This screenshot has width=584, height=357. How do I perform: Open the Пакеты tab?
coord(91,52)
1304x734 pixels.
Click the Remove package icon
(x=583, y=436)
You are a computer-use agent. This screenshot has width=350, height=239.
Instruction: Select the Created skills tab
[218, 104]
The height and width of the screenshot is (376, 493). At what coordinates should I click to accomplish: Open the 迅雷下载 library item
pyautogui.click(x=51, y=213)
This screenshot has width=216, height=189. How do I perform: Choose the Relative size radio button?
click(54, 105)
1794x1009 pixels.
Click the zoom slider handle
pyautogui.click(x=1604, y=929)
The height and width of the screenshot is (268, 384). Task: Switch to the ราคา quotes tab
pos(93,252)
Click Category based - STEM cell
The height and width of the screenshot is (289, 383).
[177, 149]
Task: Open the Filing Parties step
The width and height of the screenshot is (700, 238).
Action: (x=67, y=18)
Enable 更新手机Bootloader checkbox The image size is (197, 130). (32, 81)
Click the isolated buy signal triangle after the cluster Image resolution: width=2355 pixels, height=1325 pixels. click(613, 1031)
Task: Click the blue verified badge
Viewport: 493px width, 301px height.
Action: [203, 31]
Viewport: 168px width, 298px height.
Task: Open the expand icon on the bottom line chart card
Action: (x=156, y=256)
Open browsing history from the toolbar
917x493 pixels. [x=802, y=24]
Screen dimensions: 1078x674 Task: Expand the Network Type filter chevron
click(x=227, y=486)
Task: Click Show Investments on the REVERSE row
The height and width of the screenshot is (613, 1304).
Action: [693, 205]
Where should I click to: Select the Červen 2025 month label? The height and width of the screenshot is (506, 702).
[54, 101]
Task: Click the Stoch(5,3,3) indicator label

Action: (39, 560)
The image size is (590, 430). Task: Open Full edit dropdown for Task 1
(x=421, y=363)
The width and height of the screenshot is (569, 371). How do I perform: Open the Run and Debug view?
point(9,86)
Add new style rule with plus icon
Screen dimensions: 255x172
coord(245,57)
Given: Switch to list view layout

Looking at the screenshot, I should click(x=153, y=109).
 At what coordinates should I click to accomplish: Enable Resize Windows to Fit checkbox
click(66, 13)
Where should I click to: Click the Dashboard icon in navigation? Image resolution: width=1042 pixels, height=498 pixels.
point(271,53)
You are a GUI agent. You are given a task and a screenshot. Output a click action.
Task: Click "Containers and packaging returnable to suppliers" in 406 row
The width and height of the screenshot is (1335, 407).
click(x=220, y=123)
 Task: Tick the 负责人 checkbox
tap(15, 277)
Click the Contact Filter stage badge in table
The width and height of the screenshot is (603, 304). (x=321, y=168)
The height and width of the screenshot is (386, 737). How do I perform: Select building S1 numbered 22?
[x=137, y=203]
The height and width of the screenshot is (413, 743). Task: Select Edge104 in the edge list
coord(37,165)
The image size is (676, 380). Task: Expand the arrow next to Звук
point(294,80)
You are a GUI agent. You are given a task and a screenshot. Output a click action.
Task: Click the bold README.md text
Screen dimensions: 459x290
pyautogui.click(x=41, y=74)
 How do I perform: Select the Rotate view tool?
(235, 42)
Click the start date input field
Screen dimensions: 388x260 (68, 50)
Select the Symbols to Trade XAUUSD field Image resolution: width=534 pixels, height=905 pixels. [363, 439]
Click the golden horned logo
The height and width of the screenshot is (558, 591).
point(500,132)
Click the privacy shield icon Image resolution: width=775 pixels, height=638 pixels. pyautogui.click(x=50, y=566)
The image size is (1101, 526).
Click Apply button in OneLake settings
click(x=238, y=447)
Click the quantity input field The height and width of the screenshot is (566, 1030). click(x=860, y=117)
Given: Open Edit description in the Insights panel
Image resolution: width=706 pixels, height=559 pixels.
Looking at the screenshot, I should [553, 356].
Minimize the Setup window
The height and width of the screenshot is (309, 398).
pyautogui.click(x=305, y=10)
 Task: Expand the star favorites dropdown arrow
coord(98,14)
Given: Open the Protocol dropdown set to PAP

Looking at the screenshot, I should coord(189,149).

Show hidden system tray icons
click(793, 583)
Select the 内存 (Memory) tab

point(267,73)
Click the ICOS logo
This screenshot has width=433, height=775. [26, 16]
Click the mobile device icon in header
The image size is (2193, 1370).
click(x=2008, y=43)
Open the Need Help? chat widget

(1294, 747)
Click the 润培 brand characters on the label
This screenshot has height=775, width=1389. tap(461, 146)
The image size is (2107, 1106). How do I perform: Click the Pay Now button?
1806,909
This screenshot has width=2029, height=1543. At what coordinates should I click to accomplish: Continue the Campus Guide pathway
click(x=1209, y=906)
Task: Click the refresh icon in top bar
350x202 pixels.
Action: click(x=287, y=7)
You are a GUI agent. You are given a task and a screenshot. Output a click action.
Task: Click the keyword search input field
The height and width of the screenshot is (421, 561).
============
_Given request:_
Copy every line of the material above word for word, keeping each one in its original order.

_Exercise output:_
This screenshot has width=584, height=357. How do I perform: Open the Пакеты tab?
coord(91,52)
1304x734 pixels.
Click the Remove package icon
(x=583, y=436)
You are a computer-use agent. This screenshot has width=350, height=239.
Instruction: Select the Created skills tab
[218, 104]
The height and width of the screenshot is (376, 493). At what coordinates should I click to accomplish: Open the 迅雷下载 library item
pyautogui.click(x=51, y=213)
This screenshot has width=216, height=189. How do I perform: Choose the Relative size radio button?
click(54, 105)
1794x1009 pixels.
Click the zoom slider handle
pyautogui.click(x=1604, y=929)
The height and width of the screenshot is (268, 384). Task: Switch to the ราคา quotes tab
pos(93,252)
Click Category based - STEM cell
The height and width of the screenshot is (289, 383).
[177, 149]
Task: Open the Filing Parties step
The width and height of the screenshot is (700, 238).
Action: (x=67, y=18)
Enable 更新手机Bootloader checkbox The image size is (197, 130). (32, 81)
Click the isolated buy signal triangle after the cluster Image resolution: width=2355 pixels, height=1325 pixels. click(613, 1031)
Task: Click the blue verified badge
Viewport: 493px width, 301px height.
Action: [203, 31]
Viewport: 168px width, 298px height.
Task: Open the expand icon on the bottom line chart card
Action: (x=156, y=256)
Open browsing history from the toolbar
917x493 pixels. [x=802, y=24]
Screen dimensions: 1078x674 Task: Expand the Network Type filter chevron
click(x=227, y=486)
Task: Click Show Investments on the REVERSE row
The height and width of the screenshot is (613, 1304).
Action: [693, 205]
Where should I click to: Select the Červen 2025 month label? The height and width of the screenshot is (506, 702).
[54, 101]
Task: Click the Stoch(5,3,3) indicator label

Action: (39, 560)
The image size is (590, 430). Task: Open Full edit dropdown for Task 1
(x=421, y=363)
The width and height of the screenshot is (569, 371). How do I perform: Open the Run and Debug view?
point(9,86)
Add new style rule with plus icon
Screen dimensions: 255x172
coord(245,57)
Given: Switch to list view layout

Looking at the screenshot, I should click(x=153, y=109).
 At what coordinates should I click to accomplish: Enable Resize Windows to Fit checkbox
click(66, 13)
Where should I click to: Click the Dashboard icon in navigation? Image resolution: width=1042 pixels, height=498 pixels.
point(271,53)
You are a GUI agent. You are given a task and a screenshot. Output a click action.
Task: Click "Containers and packaging returnable to suppliers" in 406 row
The width and height of the screenshot is (1335, 407).
click(x=220, y=123)
 Task: Tick the 负责人 checkbox
tap(15, 277)
Click the Contact Filter stage badge in table
The width and height of the screenshot is (603, 304). (x=321, y=168)
The height and width of the screenshot is (386, 737). How do I perform: Select building S1 numbered 22?
[x=137, y=203]
The height and width of the screenshot is (413, 743). Task: Select Edge104 in the edge list
coord(37,165)
The image size is (676, 380). Task: Expand the arrow next to Звук
point(294,80)
You are a GUI agent. You are given a task and a screenshot. Output a click action.
Task: Click the bold README.md text
Screen dimensions: 459x290
pyautogui.click(x=41, y=74)
 How do I perform: Select the Rotate view tool?
(235, 42)
Click the start date input field
Screen dimensions: 388x260 (68, 50)
Select the Symbols to Trade XAUUSD field Image resolution: width=534 pixels, height=905 pixels. [363, 439]
Click the golden horned logo
The height and width of the screenshot is (558, 591).
point(500,132)
Click the privacy shield icon Image resolution: width=775 pixels, height=638 pixels. pyautogui.click(x=50, y=566)
The image size is (1101, 526).
Click Apply button in OneLake settings
click(x=238, y=447)
Click the quantity input field The height and width of the screenshot is (566, 1030). click(x=860, y=117)
Given: Open Edit description in the Insights panel
Image resolution: width=706 pixels, height=559 pixels.
Looking at the screenshot, I should [553, 356].
Minimize the Setup window
The height and width of the screenshot is (309, 398).
pyautogui.click(x=305, y=10)
 Task: Expand the star favorites dropdown arrow
coord(98,14)
Given: Open the Protocol dropdown set to PAP

Looking at the screenshot, I should coord(189,149).

Show hidden system tray icons
click(793, 583)
Select the 内存 (Memory) tab

point(267,73)
Click the ICOS logo
This screenshot has width=433, height=775. [26, 16]
Click the mobile device icon in header
The image size is (2193, 1370).
click(x=2008, y=43)
Open the Need Help? chat widget

(1294, 747)
Click the 润培 brand characters on the label
This screenshot has height=775, width=1389. tap(461, 146)
The image size is (2107, 1106). How do I perform: Click the Pay Now button?
1806,909
This screenshot has width=2029, height=1543. At what coordinates should I click to accomplish: Continue the Campus Guide pathway
click(x=1209, y=906)
Task: Click the refresh icon in top bar
350x202 pixels.
Action: click(x=287, y=7)
You are a GUI agent. You are given a task and a screenshot. Output a click action.
Task: Click the keyword search input field
The height and width of the screenshot is (421, 561).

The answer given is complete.